What is digital transformation and why does it matter? By Scott Whittaker
dwp Group Creative Director and company founder, Scott Whittaker, talks about what inspired him to take a traditional architecture and design company on the journey to digital transformation … Not a road well travelled but certainly well met.
People often ask me when I first came across the idea of ‘digital transformation’.
Although known by different names; the concept began to emerge into the collective consciousness around 2000. However, my personal ‘aha’ moment was a bit earlier. Back in the mid 90’s I remember downloading the first Netscape browser. I typed in some words – and images suddenly began appearing on my screen. I realised I had access to all kinds information from everywhere. In that moment I knew the world would soon be a different place.
Naturally it wasn’t long before I began thinking about the possibilities for design and architecture. Design is essentially a very human collaborative process. I saw that digital cloud technologies would allow for the real-time exchange of ideas. That this would in turn allow knowledge to be unlocked and disseminated quickly – effectively revolutionising the design and construction industry. The evolution has actually been slower than I imagined. But in the past there were issues like sporadic internet connectivity that have now been resolved.
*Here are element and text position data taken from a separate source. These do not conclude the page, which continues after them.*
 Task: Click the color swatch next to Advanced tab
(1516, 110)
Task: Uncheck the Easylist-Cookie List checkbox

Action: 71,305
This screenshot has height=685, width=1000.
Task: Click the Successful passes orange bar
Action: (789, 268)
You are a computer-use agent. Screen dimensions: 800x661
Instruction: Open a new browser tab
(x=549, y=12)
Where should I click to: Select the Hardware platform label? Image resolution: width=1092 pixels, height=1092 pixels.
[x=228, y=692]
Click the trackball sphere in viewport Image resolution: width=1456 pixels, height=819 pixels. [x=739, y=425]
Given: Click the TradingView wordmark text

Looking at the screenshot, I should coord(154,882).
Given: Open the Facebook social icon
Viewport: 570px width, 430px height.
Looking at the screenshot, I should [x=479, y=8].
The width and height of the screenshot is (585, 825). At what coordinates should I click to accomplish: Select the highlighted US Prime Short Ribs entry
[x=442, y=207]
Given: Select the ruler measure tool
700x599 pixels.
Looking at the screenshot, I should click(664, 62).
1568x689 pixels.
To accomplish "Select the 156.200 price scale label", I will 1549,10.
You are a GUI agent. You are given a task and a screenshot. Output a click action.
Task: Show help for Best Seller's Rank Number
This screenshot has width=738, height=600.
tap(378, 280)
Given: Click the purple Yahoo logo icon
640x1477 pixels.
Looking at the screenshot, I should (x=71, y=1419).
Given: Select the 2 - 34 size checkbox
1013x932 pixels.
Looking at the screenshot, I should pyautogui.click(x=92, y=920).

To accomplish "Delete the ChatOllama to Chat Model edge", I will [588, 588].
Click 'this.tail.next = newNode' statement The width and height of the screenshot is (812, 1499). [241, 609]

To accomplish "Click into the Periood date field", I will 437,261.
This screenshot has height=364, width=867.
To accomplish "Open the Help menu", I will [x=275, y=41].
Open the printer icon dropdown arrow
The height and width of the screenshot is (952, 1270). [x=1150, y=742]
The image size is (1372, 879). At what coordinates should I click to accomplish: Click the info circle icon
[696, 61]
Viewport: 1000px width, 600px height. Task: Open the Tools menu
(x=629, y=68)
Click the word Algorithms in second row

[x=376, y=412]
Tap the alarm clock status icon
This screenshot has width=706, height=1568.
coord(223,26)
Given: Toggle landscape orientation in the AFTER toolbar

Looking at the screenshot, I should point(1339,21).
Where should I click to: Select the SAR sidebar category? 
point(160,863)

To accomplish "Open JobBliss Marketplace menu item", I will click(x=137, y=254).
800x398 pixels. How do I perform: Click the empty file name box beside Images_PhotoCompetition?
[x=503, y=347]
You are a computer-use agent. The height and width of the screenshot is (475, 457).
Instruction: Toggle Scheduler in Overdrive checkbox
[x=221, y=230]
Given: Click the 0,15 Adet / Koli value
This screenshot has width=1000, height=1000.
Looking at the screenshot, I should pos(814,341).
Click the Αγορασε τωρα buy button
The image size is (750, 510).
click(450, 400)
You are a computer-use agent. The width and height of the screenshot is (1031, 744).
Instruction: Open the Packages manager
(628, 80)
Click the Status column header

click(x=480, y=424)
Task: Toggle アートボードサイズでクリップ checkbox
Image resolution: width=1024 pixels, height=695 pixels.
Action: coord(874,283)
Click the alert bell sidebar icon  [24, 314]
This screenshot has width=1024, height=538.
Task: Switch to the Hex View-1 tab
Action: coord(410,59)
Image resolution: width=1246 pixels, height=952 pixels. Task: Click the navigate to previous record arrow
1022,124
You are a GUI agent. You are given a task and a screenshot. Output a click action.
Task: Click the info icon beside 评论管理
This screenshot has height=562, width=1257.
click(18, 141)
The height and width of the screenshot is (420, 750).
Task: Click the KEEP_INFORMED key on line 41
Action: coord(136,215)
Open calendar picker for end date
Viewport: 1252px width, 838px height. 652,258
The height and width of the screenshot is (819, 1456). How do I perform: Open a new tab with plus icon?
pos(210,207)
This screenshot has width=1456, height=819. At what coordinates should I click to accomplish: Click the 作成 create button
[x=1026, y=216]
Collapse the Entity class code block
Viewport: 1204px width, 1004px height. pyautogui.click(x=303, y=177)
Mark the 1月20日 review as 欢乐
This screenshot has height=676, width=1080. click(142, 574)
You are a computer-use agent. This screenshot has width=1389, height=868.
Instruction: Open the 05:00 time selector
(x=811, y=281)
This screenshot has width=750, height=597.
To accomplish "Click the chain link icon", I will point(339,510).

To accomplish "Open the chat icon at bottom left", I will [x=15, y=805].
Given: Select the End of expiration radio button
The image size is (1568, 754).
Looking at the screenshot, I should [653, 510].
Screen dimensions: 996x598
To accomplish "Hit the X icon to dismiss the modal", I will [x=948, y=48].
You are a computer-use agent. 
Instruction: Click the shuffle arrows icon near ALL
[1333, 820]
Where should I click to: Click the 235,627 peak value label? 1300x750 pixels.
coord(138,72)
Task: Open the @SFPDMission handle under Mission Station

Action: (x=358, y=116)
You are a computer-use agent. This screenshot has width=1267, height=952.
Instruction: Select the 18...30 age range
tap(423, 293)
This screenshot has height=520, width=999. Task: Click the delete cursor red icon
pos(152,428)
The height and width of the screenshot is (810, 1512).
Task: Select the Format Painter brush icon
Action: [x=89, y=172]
Design processes have always been analog; on paper and in 2D. Digital transformation matters because now all the knowledge and skills that have been held in information silos, (due to geographical or systemic boundaries) is readily available to everyone 24 hours a day, anywhere in the world… and in 3D.
It’s a fundamental reinvention of the way designers do business on every level. From the first connection and exchange of information and ideas with a client, to communicating those ideas with the project team, through to the full digitalisation of the construction process. For example in the last two years we have used cloud based digital tools to facilitate “design councils’. These are global project design reviews – held each week in every studio – where our team of international experts collaborate in real time.
Our digital technologies now enable dwp’s Sector Health Specialists based in the Melbourne studio to collaborate with the project and client teams in our Dubai Studio. Engineers working on mechanical system designs in Singapore can join in while the operator, based in Boston, updates the brief. Everyone has access to each other and to all the information with an online digital 3D model as the single source of data. For our clients the benefits are clear: sustainability, cost and time saving, as well as profound access to all aspects of the project. Needless to say, the result is even better design and better client experience. It allows dwp to explore space and materials in a way that was not possible before and offer enormous variety to our clients.
I am certain that, like all the various digital revolutions happening now in retail, banking and automotive industries, there will soon be a tipping point where the traditional format of an analog architecture business will disappear. As a company, and a team, dwp has worked hard to lead by example and offer our clients groundbreaking design in a cutting edge way.